### Task to complete:
Compute how many lines below contain the word "this" and respond with that number only.

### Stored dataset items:

========================================

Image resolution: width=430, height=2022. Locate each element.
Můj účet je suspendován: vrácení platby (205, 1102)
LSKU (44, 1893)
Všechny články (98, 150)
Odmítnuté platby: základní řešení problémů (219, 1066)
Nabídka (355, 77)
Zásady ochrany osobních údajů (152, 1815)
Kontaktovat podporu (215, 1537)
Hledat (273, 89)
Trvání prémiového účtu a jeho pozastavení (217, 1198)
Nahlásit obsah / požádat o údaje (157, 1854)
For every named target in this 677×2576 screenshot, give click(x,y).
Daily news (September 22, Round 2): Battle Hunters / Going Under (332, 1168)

========================================

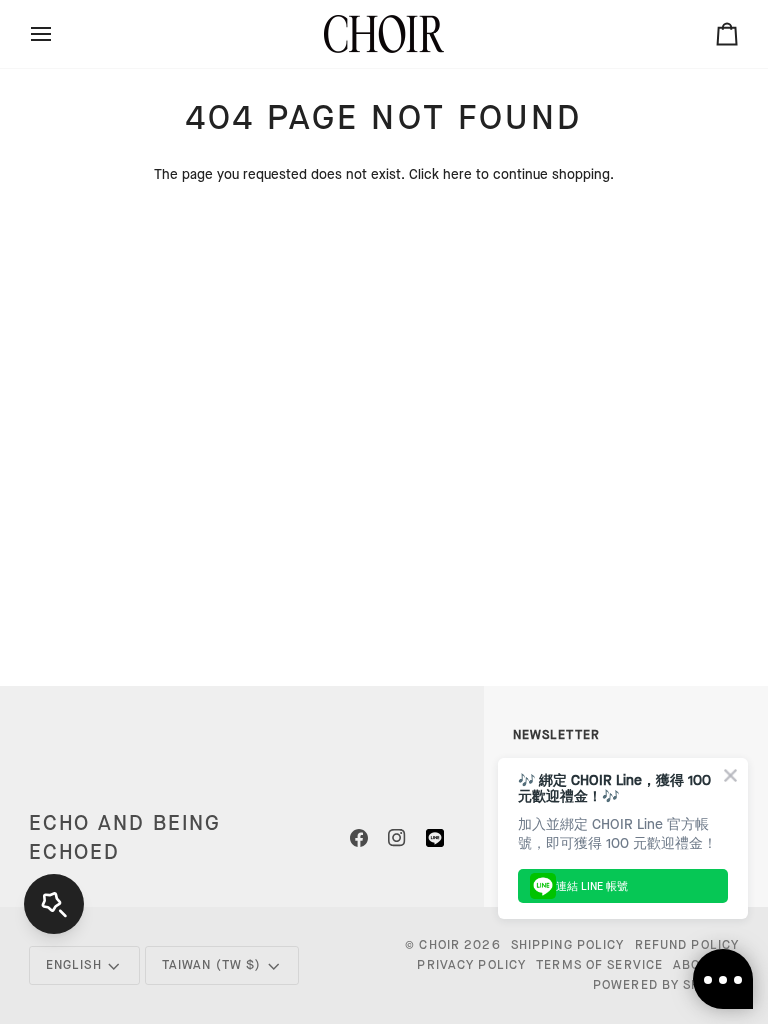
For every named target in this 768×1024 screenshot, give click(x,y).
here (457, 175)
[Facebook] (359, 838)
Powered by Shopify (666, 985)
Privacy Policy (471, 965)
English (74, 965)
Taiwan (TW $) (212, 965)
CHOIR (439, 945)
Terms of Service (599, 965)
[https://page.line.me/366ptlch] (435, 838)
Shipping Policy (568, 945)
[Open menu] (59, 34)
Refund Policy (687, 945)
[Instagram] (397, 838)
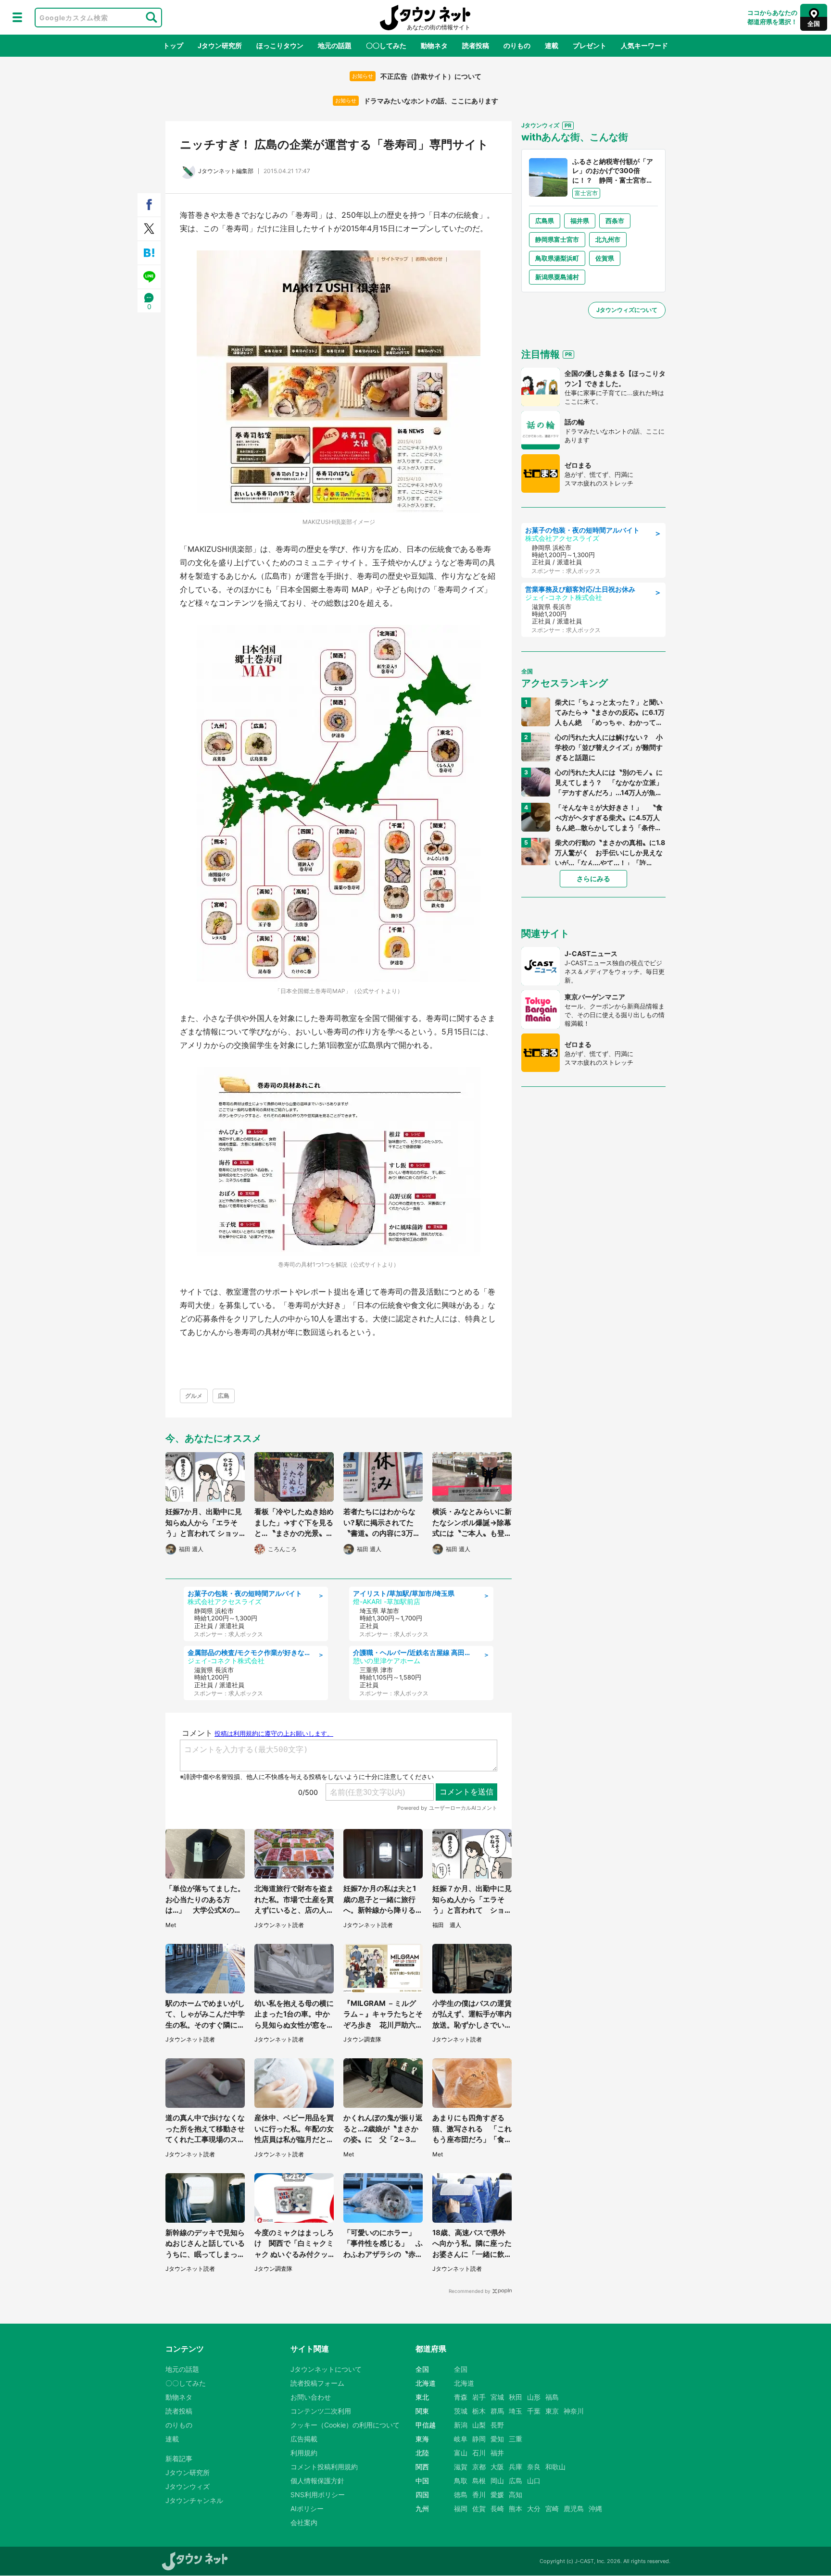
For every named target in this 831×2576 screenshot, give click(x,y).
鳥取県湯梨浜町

========================================

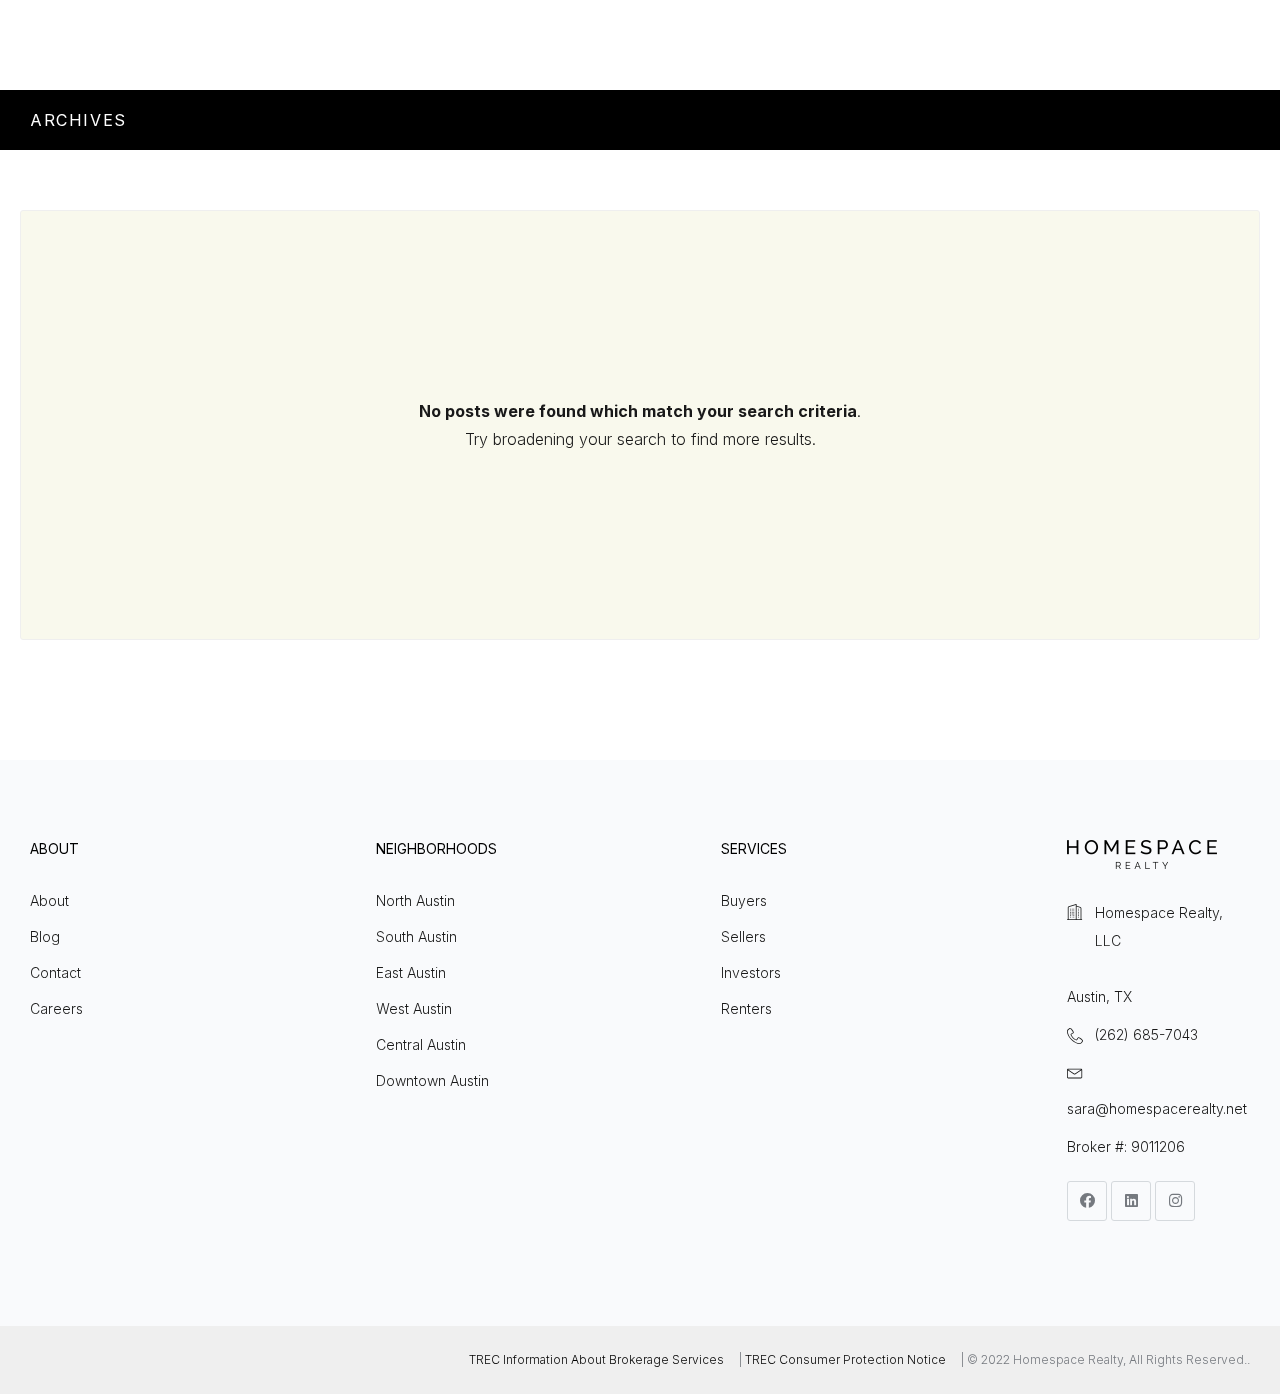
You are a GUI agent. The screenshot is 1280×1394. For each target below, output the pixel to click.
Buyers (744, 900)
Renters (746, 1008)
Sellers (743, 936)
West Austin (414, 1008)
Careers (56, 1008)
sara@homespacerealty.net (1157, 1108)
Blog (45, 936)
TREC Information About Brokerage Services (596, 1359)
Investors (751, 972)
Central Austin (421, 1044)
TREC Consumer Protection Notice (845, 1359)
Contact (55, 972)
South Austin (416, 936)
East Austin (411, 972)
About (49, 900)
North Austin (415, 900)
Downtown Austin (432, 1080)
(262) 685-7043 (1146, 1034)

========================================

### Written response:
3